Popping the Filter Bubble

Alan Nero
Journalism and Society
2 min readApr 23, 2019

By Alan Nero

Photo by Markus Spiske on Unsplash

In his 2011 TED Talk, Eli Pariser, MoveOn.Org's Board President and Upworthy’s Chief Executive, thoroughly addressed the issue of “Filter Bubbles”; the phenomenon experienced by every user of the Google search engine. Based on geographic location, IP address, search history, and browsing habits, the list of search results is uniquely tailored to every person. While this sounds relatively benign, even helpful, on a superficial level, the result is ultimately harmful.

Filtering search results builds dense walls of selective news and information. These barriers isolate users from helpful information, important world events, and facts necessary to comprehend the intricate issues faced by our society. Worse still, Filter Bubbles are not isolated to search engines.
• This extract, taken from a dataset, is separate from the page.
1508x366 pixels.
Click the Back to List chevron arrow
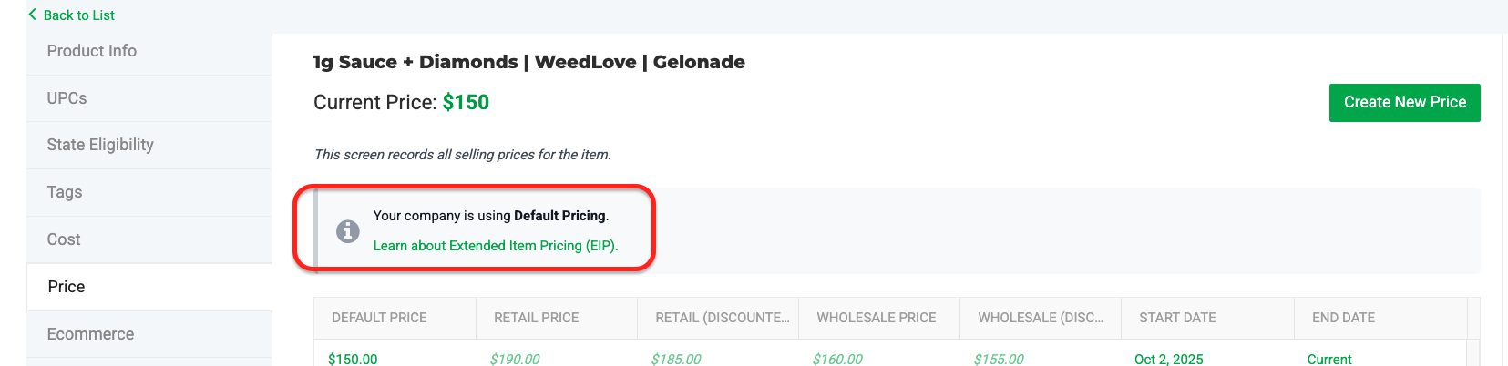[x=33, y=15]
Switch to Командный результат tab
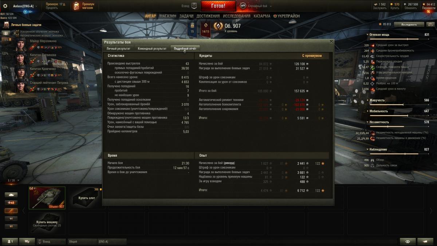 point(152,48)
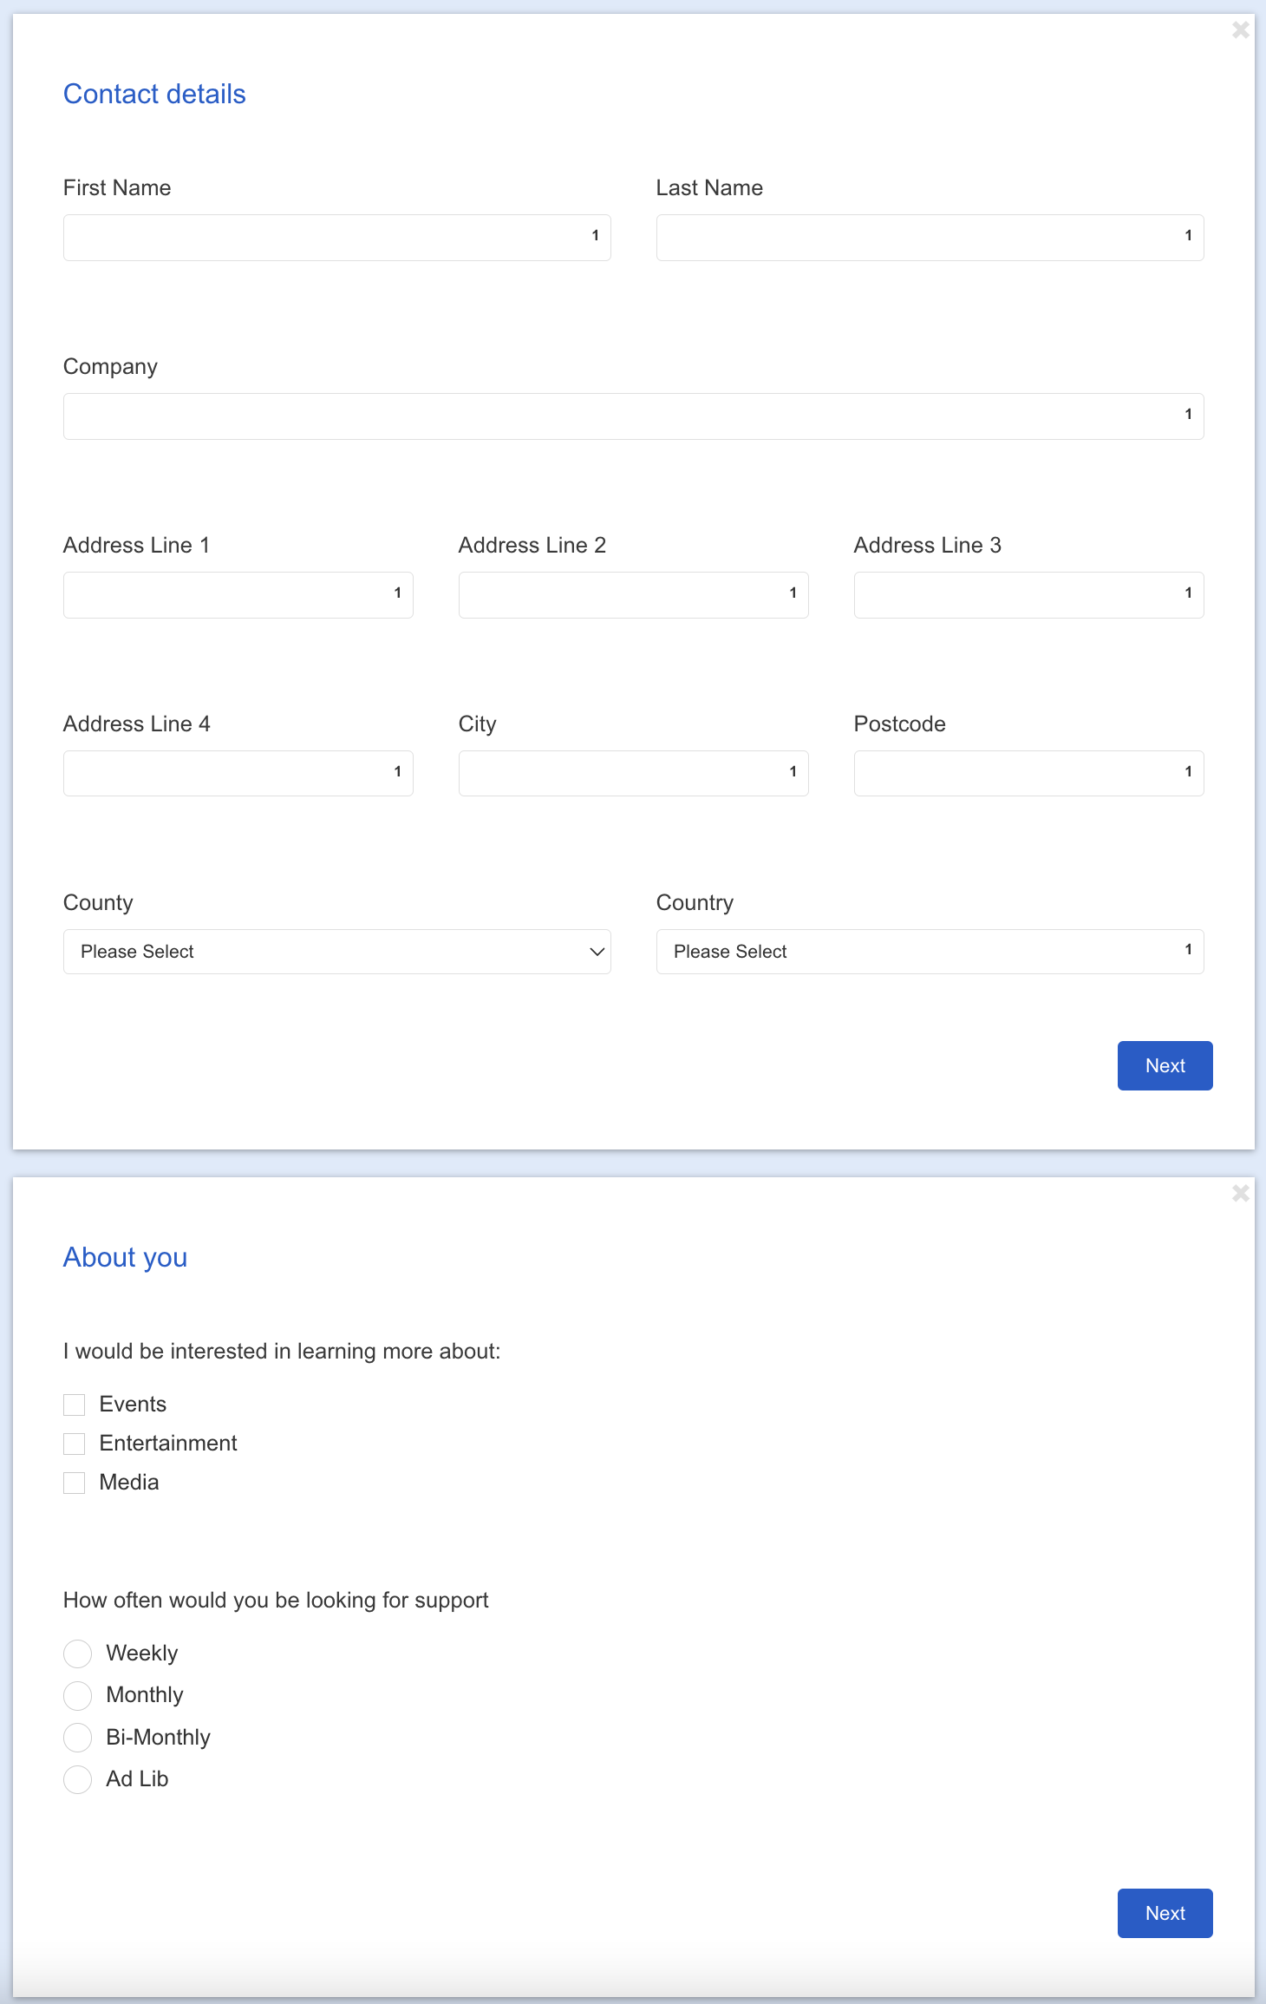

According to the 2018 Pew Research Center Survey, social media is the preferred medium through which the majority of citizens obtain their news. Unfortunately, these new age gatekeepers leave citizens and journalists stunted with personalization algorithms, similar to those used by search engines. Platforms such as Facebook, Twitter, and Instagram supply their users with personally-tailored newsfeeds.

Personal customization is an overall appealing idea. However, automatically curating the newsfeeds of every individual takes the power of choice out of users’ hands and places them in echo chambers of personalized bias. Filter bubbles segregate users from the diversity of available reports and perspectives that can encourage healthy disagreement and debate; two vital facets of functional society.

Isolating citizens from challenging viewpoints, and an equitable array of news coverage leads to two particularly dangerous outcomes:

One, people are prevented from learning new information and developing a more comprehensive understanding of the world around them.

Two, in-depth journalism that can potentially effect change in our society is phased out from the purview of entire swaths of the population, facilitated by social media algorithms that encourage overindulgence in personal bias.

Focusing on providing users with a positive experience is a sound business principle. But platforms such as Facebook have taken on a greater level of responsibility than they had perhaps anticipated. By serving as portals for news media, social media have adopted the obligation to provide their account users with an impartial selection of reportage. Filtering are negligent practices that harm society as a whole by hindering the dissemination of ideas, constructive discussions, and valuable perspectives.

While the damage may not be permanent, reputable journalists and community members alike will be mired in confusion and suspicion so long as social media platforms continue their practices of curating information for each user.

Perhaps social media platforms will one day divine a means to balance their efforts to preserve user experience with delivering balanced newsfeeds. Until then, web users must be wary that they are not always getting the whole story.